There is always a way. There is always an outlet and there is always a platform. This is where we start from. And sometimes, we have to start over. This does not mean the platform we have is as lucrative as we had hoped. This doesn’t mean everyone is going to buy in, invest or support us. All this means is there is a platform. The audience might be thin and few or far in between, but yet, a stage is a stage. And that’s all the world is; it’s just a stage. 

There was a young man with me the other day. His job is somewhat simple, but yet, it’s a job and an honest living. The two of us had the chance to speak for a moment. I had asked what he planned to do. He told me he was going to go back to school for radiology.
I told him this is a good idea. I explained that at 26, I had no idea what I wanted to do. I explained that I lacked vision. I lacked the confidence in myself, which prevented me from ever daring or trying to reach my goals.
I figured that at some point, I would eventually figure out what I wanted to do with my life.
I told him about my age when I joined the union. I told him about the idea of working and passion and the difference between the two.
I explained how it took me a long time to realize what I want to do with my life.
When I began as an engineer’s helper, I figured this was only temporary. I figured I would do this until I figured out what I wanted to be when I grew up.

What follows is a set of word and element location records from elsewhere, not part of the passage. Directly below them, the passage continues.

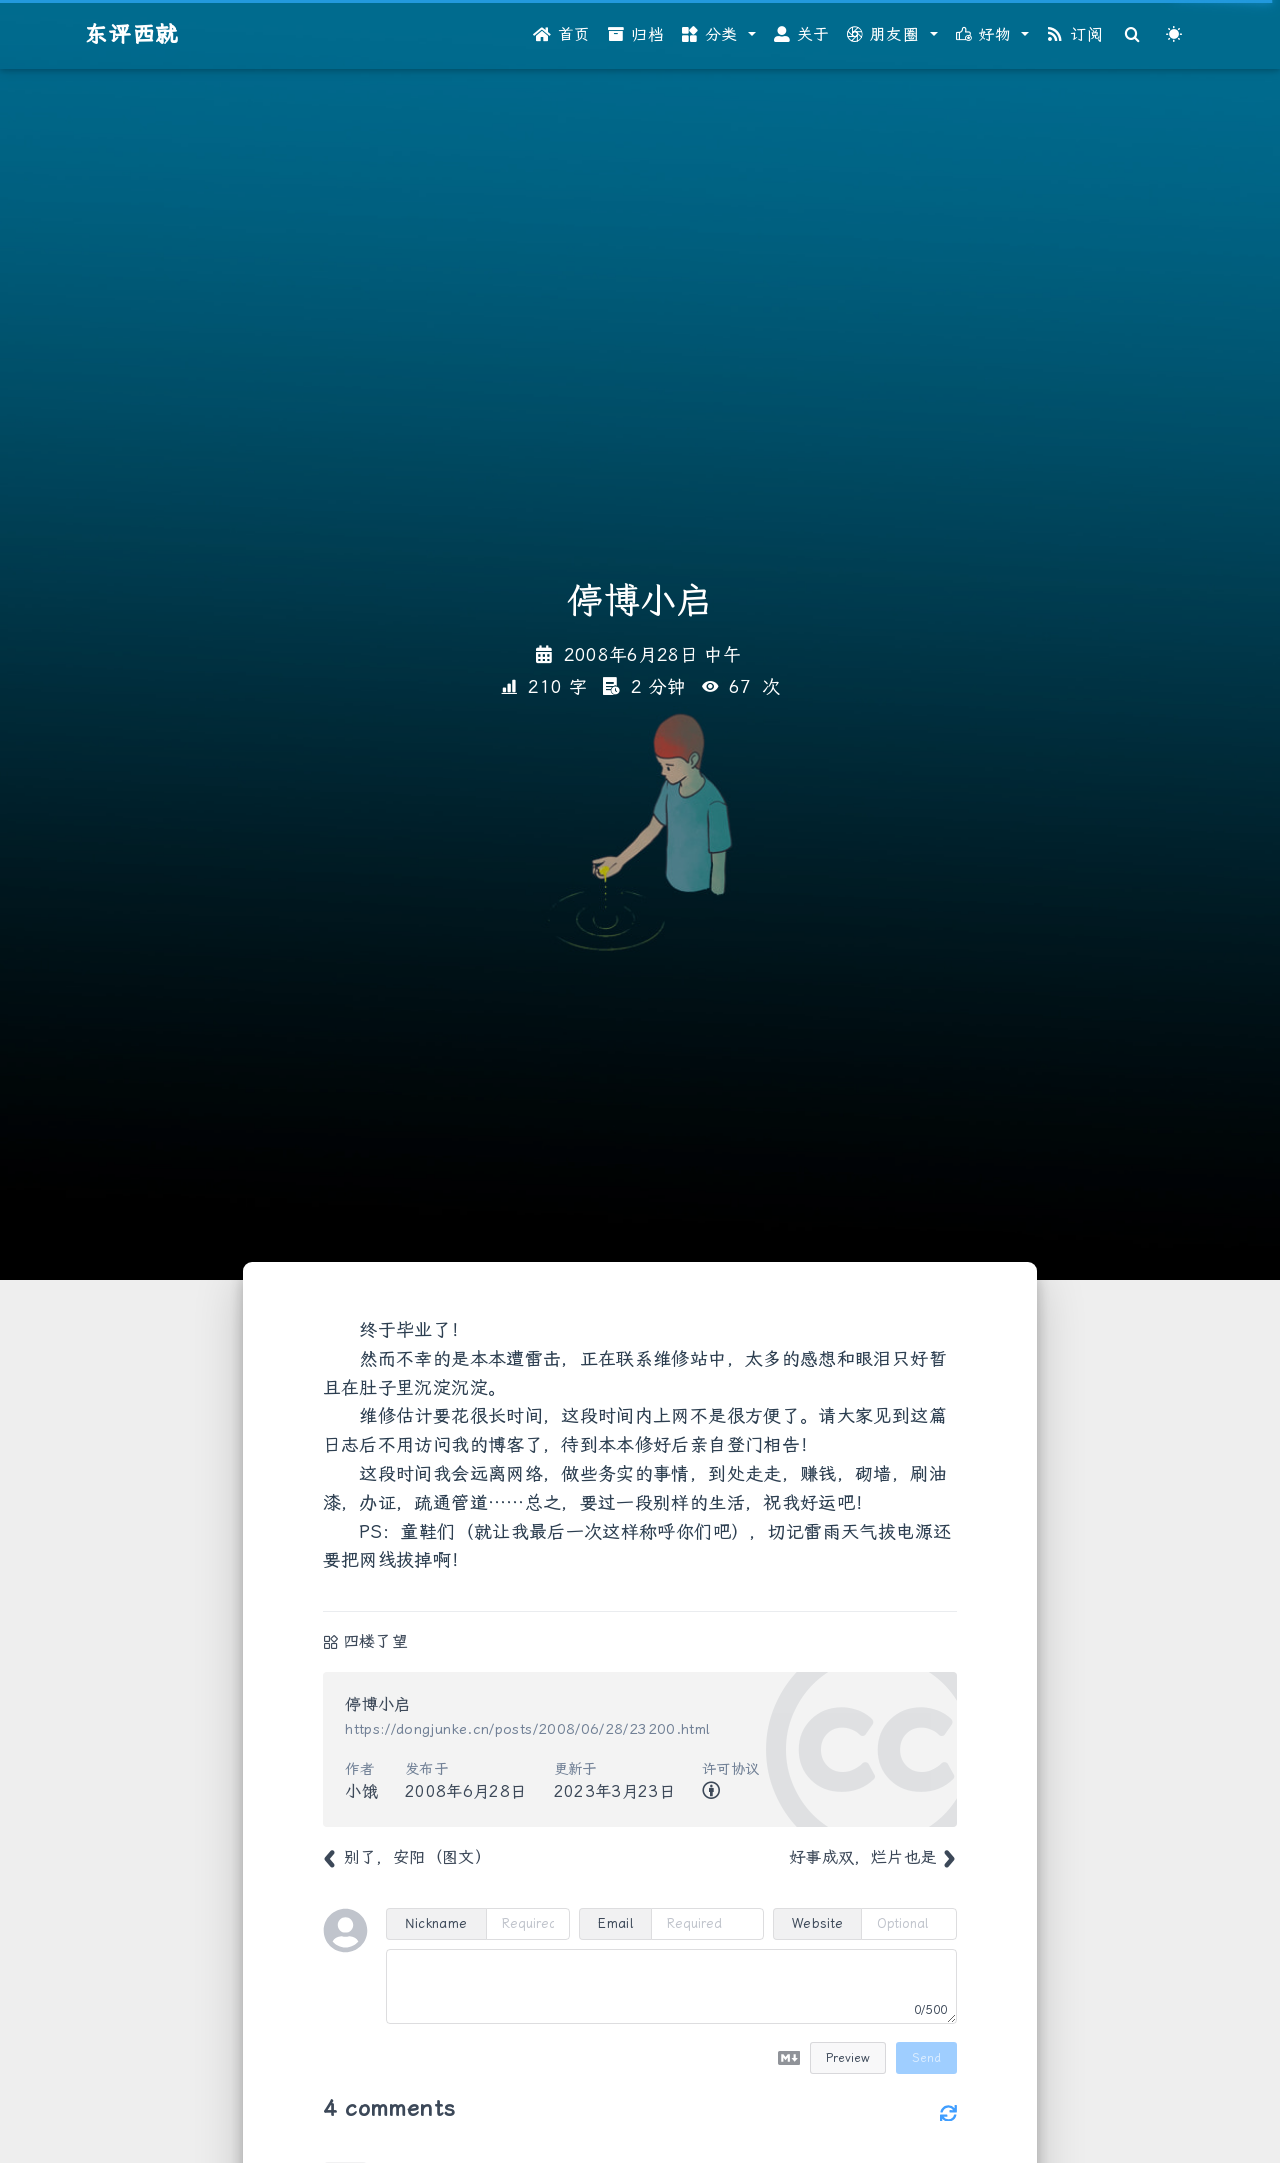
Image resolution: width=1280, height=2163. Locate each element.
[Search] (1133, 35)
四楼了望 (375, 1641)
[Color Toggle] (1174, 35)
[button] (719, 35)
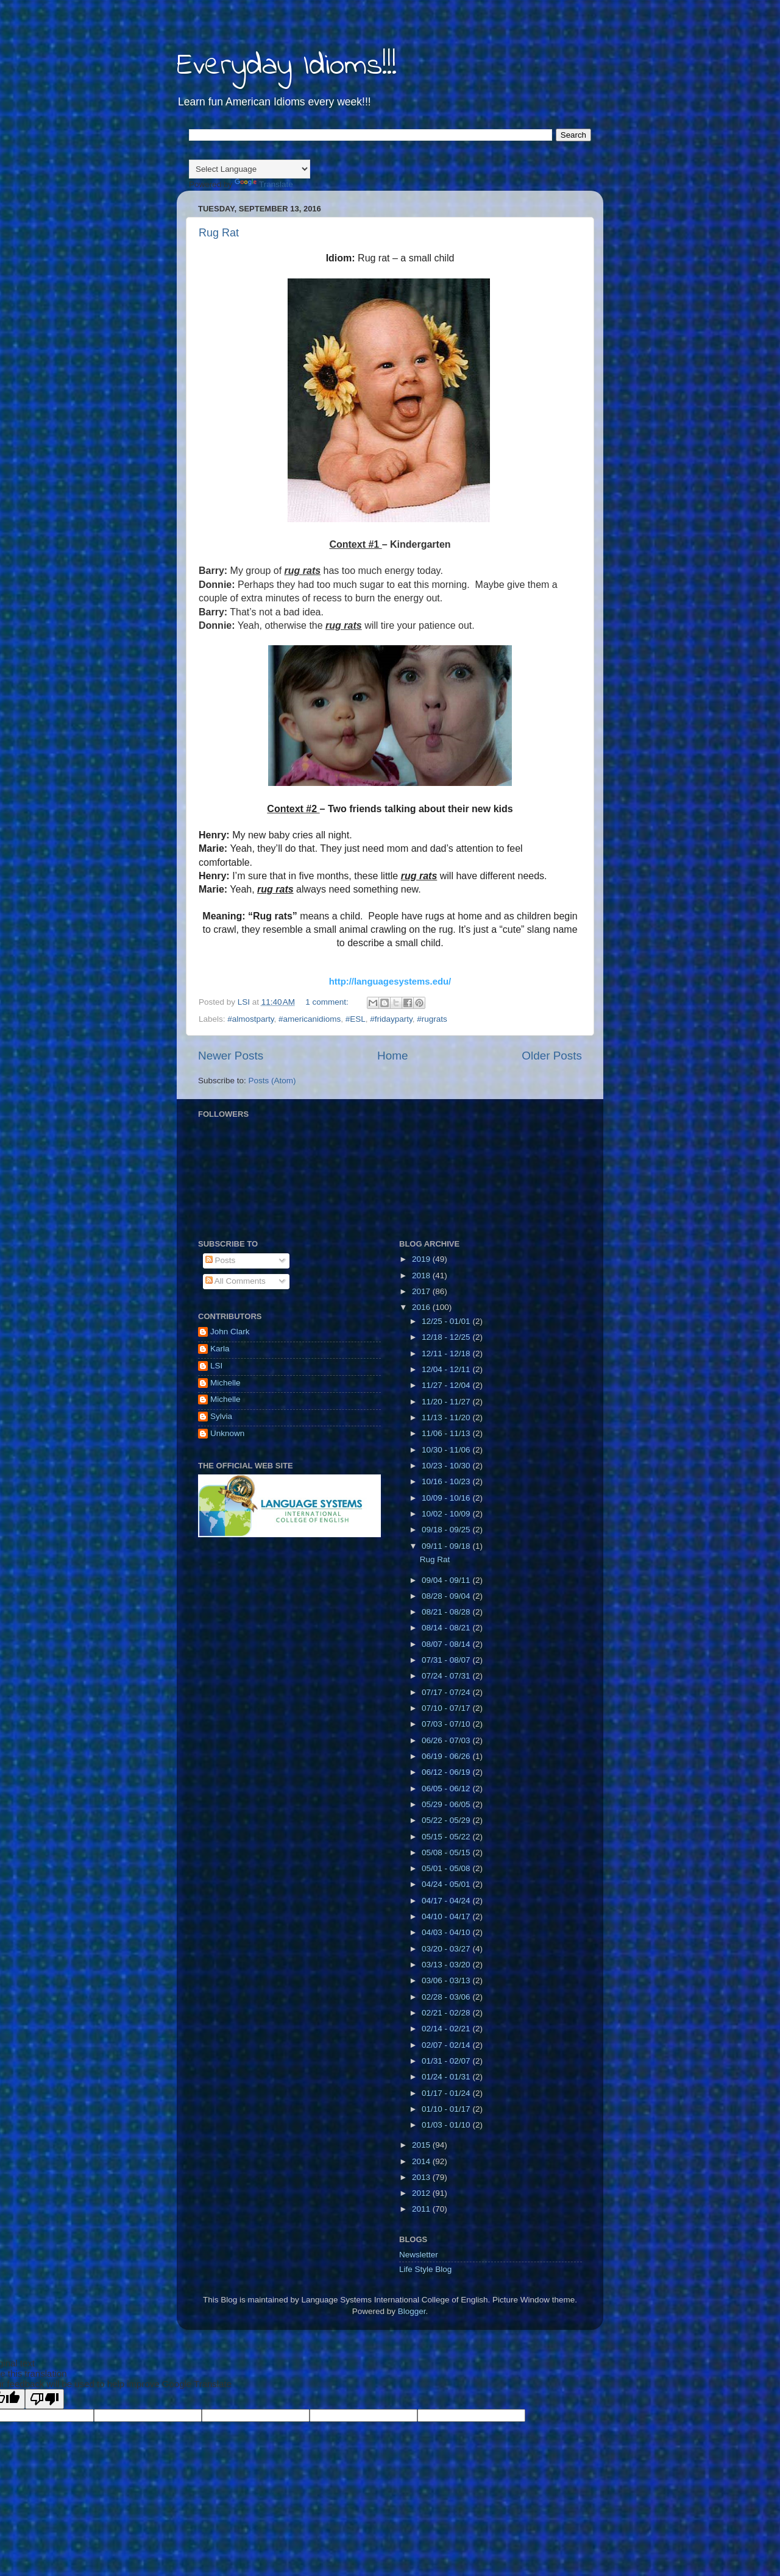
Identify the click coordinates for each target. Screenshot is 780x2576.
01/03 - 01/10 (447, 2124)
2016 (422, 1307)
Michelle (225, 1382)
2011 (422, 2208)
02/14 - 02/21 (447, 2028)
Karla (220, 1348)
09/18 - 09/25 (447, 1529)
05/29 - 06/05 (447, 1804)
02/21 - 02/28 (447, 2012)
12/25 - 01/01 (447, 1321)
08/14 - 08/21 (447, 1627)
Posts (220, 1260)
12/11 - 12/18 (447, 1353)
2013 (422, 2177)
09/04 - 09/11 (447, 1580)
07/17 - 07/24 (447, 1692)
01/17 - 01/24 (447, 2093)
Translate (264, 184)
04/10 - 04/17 (447, 1916)
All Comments (235, 1281)
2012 (422, 2193)
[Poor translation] (44, 2399)
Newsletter (418, 2254)
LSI (216, 1365)
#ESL (356, 1019)
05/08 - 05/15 (447, 1852)
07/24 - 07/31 (447, 1675)
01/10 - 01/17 (447, 2109)
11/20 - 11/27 (447, 1401)
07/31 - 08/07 (447, 1660)
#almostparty (250, 1019)
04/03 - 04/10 (447, 1932)
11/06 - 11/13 (447, 1433)
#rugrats (432, 1019)
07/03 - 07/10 (447, 1724)
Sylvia (221, 1416)
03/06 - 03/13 (447, 1980)
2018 (422, 1275)
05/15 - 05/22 (447, 1836)
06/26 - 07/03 (447, 1740)
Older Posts (552, 1055)
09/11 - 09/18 (447, 1546)
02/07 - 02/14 (447, 2045)
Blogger (412, 2311)
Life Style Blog (425, 2269)
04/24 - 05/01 (447, 1884)
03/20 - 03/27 (447, 1948)
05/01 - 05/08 (447, 1868)
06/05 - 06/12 (447, 1788)
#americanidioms (309, 1019)
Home (392, 1055)
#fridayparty (391, 1019)
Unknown (227, 1433)
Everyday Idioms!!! (287, 66)
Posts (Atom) (272, 1080)
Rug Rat (219, 233)
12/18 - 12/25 (447, 1337)
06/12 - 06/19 (447, 1772)
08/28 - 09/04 (447, 1596)
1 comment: (327, 1002)
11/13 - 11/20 (447, 1417)
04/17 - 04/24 (447, 1900)
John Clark (230, 1331)
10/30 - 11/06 (447, 1449)
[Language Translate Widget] (249, 169)
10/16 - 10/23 (447, 1481)
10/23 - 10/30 (447, 1465)
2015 (422, 2145)
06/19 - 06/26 (447, 1756)
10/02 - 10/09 (447, 1513)
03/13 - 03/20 (447, 1964)
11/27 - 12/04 (447, 1385)
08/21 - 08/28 (447, 1611)
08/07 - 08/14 (447, 1644)
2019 (422, 1259)
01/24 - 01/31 (447, 2076)
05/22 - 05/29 (447, 1820)
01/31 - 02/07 (447, 2060)
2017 (422, 1291)
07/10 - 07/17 (447, 1708)
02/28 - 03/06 (447, 1996)
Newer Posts (230, 1055)
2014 (422, 2161)
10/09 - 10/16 (447, 1497)
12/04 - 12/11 (447, 1369)
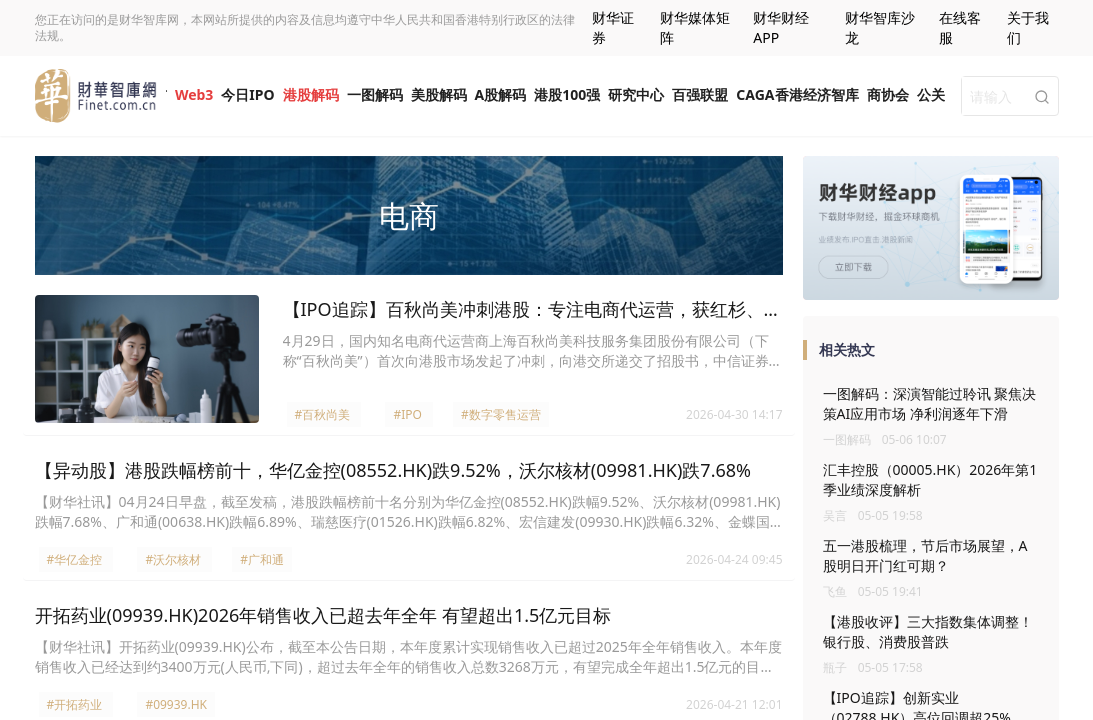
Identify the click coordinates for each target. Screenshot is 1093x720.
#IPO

The one thing I shared with the young man is how precious time is. I told him that I used to think that time was almost endless. I never thought about ideas like retirement or health insurance. This was only something old people think about.
I was young and healthy. I could eat anything I want and not gain an ounce. I could be up all night and go to work the next day. I could do all these different things because for me, there was a plethora of tomorrows. But tomorrows run out.
Time is not endless. Not at all. There are limitations that I did not predict. There were challenges that I did not expect to face and plans that did not go as expected. I had downfalls and setbacks. There was life on life’s terms and there was no other choice but to face it.
It wasn’t until four years back that I woke up and realized an unfortunate truth. The life I had was not the life I wanted. So therefore, I chose to make changes. And sure, sometimes I’m afraid. I’m afraid that I chose to late. I’m afraid that I missed my window. I missed my chance. And of course, there’s always someone looking to say, “It’s never too late to change.” I get that. But clichés like this are not able to stop fears or pain. I know they’re supposed to. I know all about the best foot forward answers.

I told the young man, “Please do me a favor.” I told him, “Find what you love to do and go at it with everything you have.”
“Kick the shit out of it,” I told him. And don’t stop!”
“If it doesn’t work, look for a new direction. Keep working, keep looking, and keep taking shots.”
He agreed to do this favor for me.

Back when I was 18, I received a letter from a man named Kenny. He knew me before treatment. Kenny was a friend as well as a former employee at The Old Man’s shop. And like me, Kenny had an addiction. However, Kenny’s addiction lasted nearly his entire life.
Kenny sent this note to my Mother and asked that she deliver a message to me. He said, “Tell Benny I think he’s doing the right thing. Tell him my hair is cut shorter than ever.” He said this because long hair was something we both had. Then Kenny said, “Tell Benny that I think he’s doing the right thing and for him to do whatever they tell me,” And lastly, Kenny said, “Tell Benny that it took me dying to understand what it means to live.”

I never forgot this . . .

Time is not always a friend. And neither is success. Money doesn’t buy happiness (or time). Nothing substitutes. And nothing worthwhile comes easy. 

I suppose I see more of what Kenny was trying to say. I suppose I’m at the age Kenny was when he died from the AIDS virus.
I was thinking of line from Andy Dufresne in The Shawshank Redemption. Either get busy living or get busy dying. My friend Kenny told me to live. This is a lesson that cost him his life.
What kind of friend would I be if I didn’t listen?